A local community has been defined as a group of interacting people living in a common location. The word is often used to refer to a group that is organized around common values and is attributed with social cohesion within a shared geographical location, generally in social units larger than a household. The word can also refer to the national community or global community.

The word "community" is derived from the Old French communité which is derived from the Latin communitas (cum, "with/together" and munus, "gift"), a broad term for fellowship or organized society.

A sense of community refers to people's perception of interconnection and interdependence, shared responsibility, and common goals.

Understanding a community entails having knowledge of community needs and resources, having respect for community members, and involving key community members in programs.

==Benefits of local community==
The author Robert Putnam refers to the value which comes from social networks as social capital in his book Bowling Alone: The Collapse and Revival of American Community. He writes that social capital "makes an enormous difference in our lives", that "a society characterized by generalized reciprocity is more efficient that a distrustful society" and that economic sociologists have shown a minimized economic wealth if social capital is lacking.

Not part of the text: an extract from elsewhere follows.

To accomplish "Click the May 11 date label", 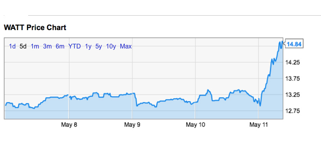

Putnam reports that the first use of the social capital theory was by L. J. Hanifan, a practical reformer during the Progressive Era in the United States of America. The following description of social capital is a quote from L.J. Hanifan in Putnam's Book:

Those tangible substances [that] count for most in the daily lives of people: namely good will, fellowship, sympathy, and social intercourse among individuals and families who make up a social unit…. The individual is helpless socially, if left to himself…. If he comes into contact with neighbor, and they with other neighbors, there will be an accumulation of social capital, which may immediately satisfy his social needs and which may bear a social potentiality sufficient to the substantial improvement of living conditions in the whole community. The community as a whole will benefit by the cooperation of all its parts, while the individual will find in his associations the advantages of the help, sympathy, and fellowship of his neighbors.

- Employment
Putnam reported that many studies have shown that the highest predictor of job satisfaction is the presence of social connection in the workplace. He writes that "people with friends at work are happier at work." And that "social networks provide people with advice, a bonus, a promotion, and other strategic information, and letters of recommendation."

Community engagement has been proven to counteract the most negative attributes of poverty and a high amount of social capital has been shown to reduce crime.

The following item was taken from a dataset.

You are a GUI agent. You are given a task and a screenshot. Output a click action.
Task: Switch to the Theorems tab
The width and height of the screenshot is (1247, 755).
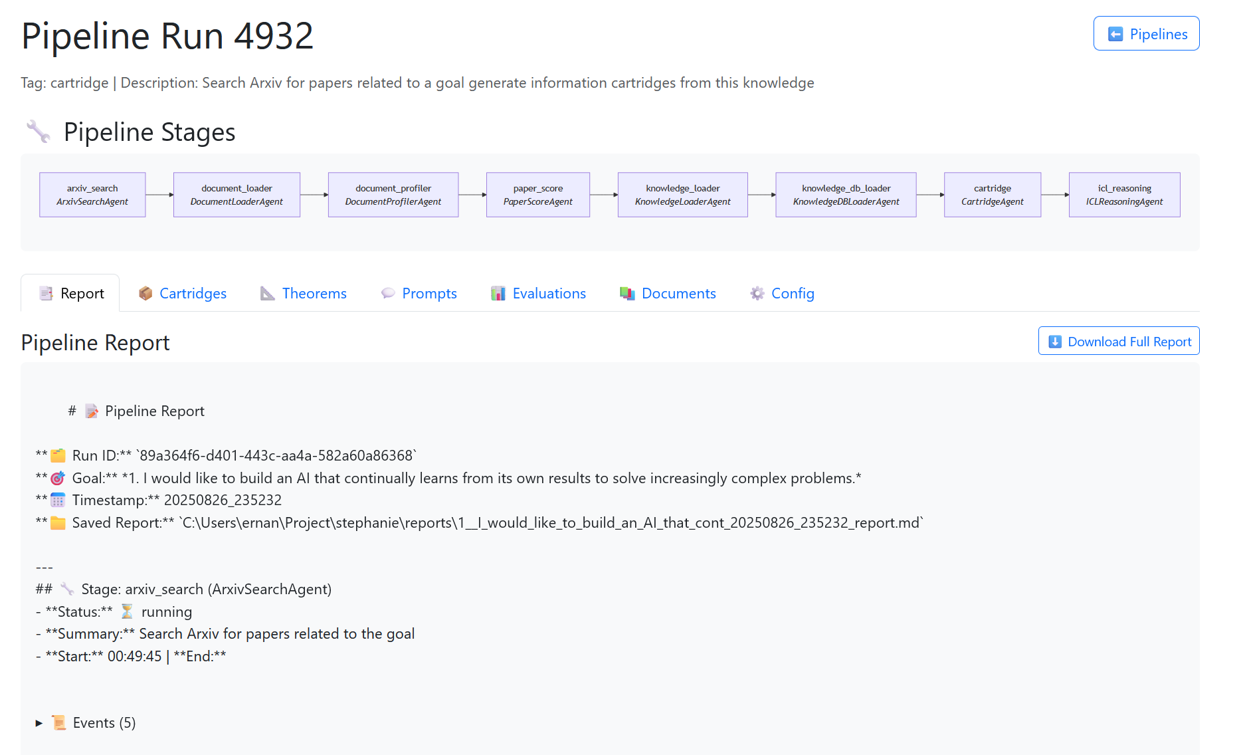(x=314, y=293)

- Local community and health
"Social connectedness matters to our lives in the most profound way." -Robert Putnam.

Robert Putnam reports, in the chapter Health and Happiness from his book Bowling Alone, that recent public research shows social connection impacts all areas of human health, this includes psychological and physical aspects of human health. Putnam says "...beyond a doubt that social connectedness is one of the most powerful determinates of our well being." In particular it is face to face connections which have been shown to have greater impacts then non-face to face relationships.

Specific health benefits of strong social relationships are a decrease in the likelihood of: seasonal viruses, heart attacks, strokes, cancer, depression, and premature death of all sorts.

- Online initiatives
There are online initiatives to improve local communities like LOCAL (www.localchange.com).

== Community sustainability==
Sustainability in community programs is the capacity of programs (services designed to meet the needs of community members) to continuously respond to community issues.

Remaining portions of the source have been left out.